▶ Your objective
Turn the listing lines into a numbered list, from the line with "Open the gift box icon in bottom bar" to the line with "tap(217, 1461)", and skip any blank lines.

▶ Record excerpts
━━━━━━━━━━━━━━━━━━━━━━━━━━━━━━
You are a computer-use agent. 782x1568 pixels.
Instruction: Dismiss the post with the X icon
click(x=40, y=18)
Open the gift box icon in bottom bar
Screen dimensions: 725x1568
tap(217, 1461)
━━━━━━━━━━━━━━━━━━━━━━━━━━━━━━
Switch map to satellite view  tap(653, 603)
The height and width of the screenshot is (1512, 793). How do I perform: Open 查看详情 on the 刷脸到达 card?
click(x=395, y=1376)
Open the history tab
━━━━━━━━━━━━━━━━━━━━━━━━━━━━━━
▶ Solution to the problem
1. Open the gift box icon in bottom bar
2. Screen dimensions: 725x1568
3. tap(217, 1461)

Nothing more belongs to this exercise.